As the editorial board for a local business, it’s gratifying to see that readers appreciate local businesses. And as human beings who also enjoy shopping and dining out here in the community, it’s easy for us to see the appeal, too.
Local businesses are the beating heart of the community. They’re what make downtown areas special, from Forest Grove to Hillsboro and beyond. They’re what gives our community a flavor — sometimes literally — that you can’t get anywhere else.
Everyone likes local businesses — seeing them, reading about them, knowing that they’re there. But what people sometimes forget is that those local businesses need their support and patronage.
It’s expensive to run a business. (Trust us, we know!) Without customers, small businesses will go away. Especially in the early stages, when it hasn’t yet paid off the investment loan that went into starting it and it hasn’t yet established a loyal customer base, local businesses are vulnerable. Profit margins may be very slim.
And with the best way to build a sustainable following often being word-of-mouth, local businesses rely on people coming in, having a good experience and telling their friends. With a little money, they can buy ads in the paper or online. With more money, they can expand and grow.
But many small businesses struggle to get to that point. They’re competing in a marketplace with not just other mom-and-pop businesses, but regional, national and even international chains.

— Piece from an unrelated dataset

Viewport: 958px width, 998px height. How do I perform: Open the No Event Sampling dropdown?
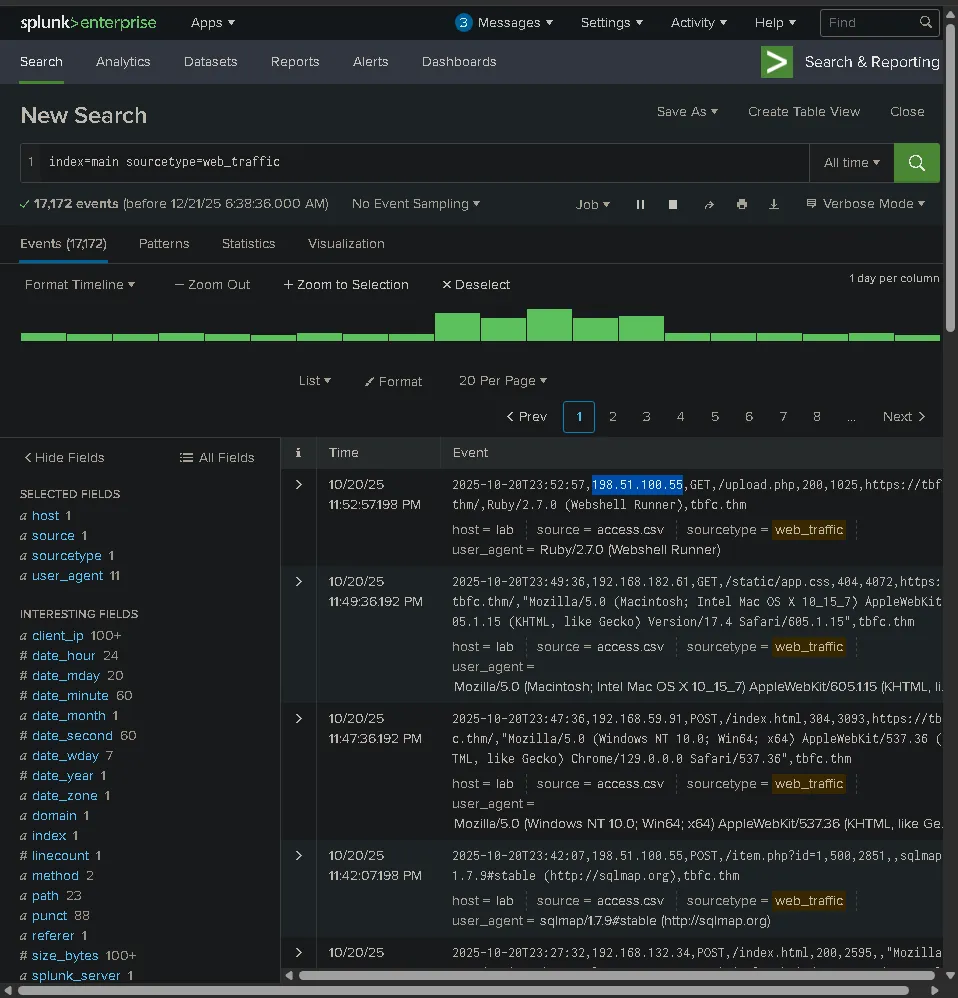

When John and Jane Jones decide to take out a second mortgage on their home, drain their savings account, take out a small business loan, apply for building permits and a business license, and start that homestyle diner they’ve always dreamed of owning, they’re taking a huge and deeply personal leap. They’re staking their livelihoods on a bet that they can offer a business experience that is so appealing, they will be able to hire a skilled local workforce and bring in a steady flow of customers, building their profile in the community and becoming a vital part of the local dining scene.
When, say, the Applebee’s corporate office decides to open a new Applebee’s in town, they’re looking at a market analysis and economic trends. They know how much it costs to open and operate a new Applebee’s, and they have a business account set aside for that express purpose. They have a legal department that’s dealt with permit and licensing processes in countless cities. And when they move into a new city, they come with an established brand name. For both customers and workers, that’s a tremendous boon, since Applebee’s is a known quantity. You know what kind of dining experience you’ll have at Applebee’s.
We’ve got nothing against Applebee’s, or other restaurant and store chains like it. But we’re sympathetic to the Joneses. Keeping up with businesses that offer a similar experience but have far more cashflow and other resources and a more established brand is challenging for local business owners like the Joneses.
To compound matters, the Joneses’ stake in the success of their business is personal. They’re going into debt to achieve their dream, and they hope they’ll do well enough at least to just get by.
For many corporations, opening a new location is tactical, a decision motivated by the belief that it will serve as an additional profit center rather than the desire to serve a particular community because of how wonderful it is. For the people it employs to work there, the health of that business location matters, but for the corporate office, it’s simply one of many individual investments.
These aren’t always things that many people think about. Local businesses provide options, and so do chains. When our kids ask what’s for dinner and we don’t feel like cooking, and we’re deciding where to go out to eat, Applebee’s might be one option and the Jones Family Diner might be another, and we’re likelier to make our decision based on which dining experience we think we’ll enjoy more, rather than based on who owns the business, how much money it has on hand or whether it has additional locations in other cities.
To some extent, that is as it should be — businesses that offer a good experience should attract customers, and businesses that offer a bad experience will lose customers.
But every November, when this page fills with editorials and columns and letters about “Small Business Saturday,” “Plaid Friday” and other shop-local initiatives, it’s an annual reminder that the Joneses can’t keep up without your support.
Then the calendar turns to December, and many of us order presents for our families online, or buy them at the mall or the outlet stores. Then it’s January, the holidays are over, and we return to our usual routines, give or take a few New Year’s resolutions we’re trying to get to stick this time. Then it’s February, and business owners are nervously eyeing their balance sheets, wondering what kind of year this will be and whether their budget will hold together.
The numbers bear it out: News-Times readers love stories about local businesses. But if you enjoy having those local businesses here in the community, give them some extra consideration. Show your support for local businesses by giving them your business. When you’re deciding between buying from a small business or buying from a chain store, think about your community and which of those shops is more vital to it.
What can you get here that you can’t get anywhere else? If you value it, then support it. Otherwise, sooner than you realize, you might not be able to get it anywhere at all.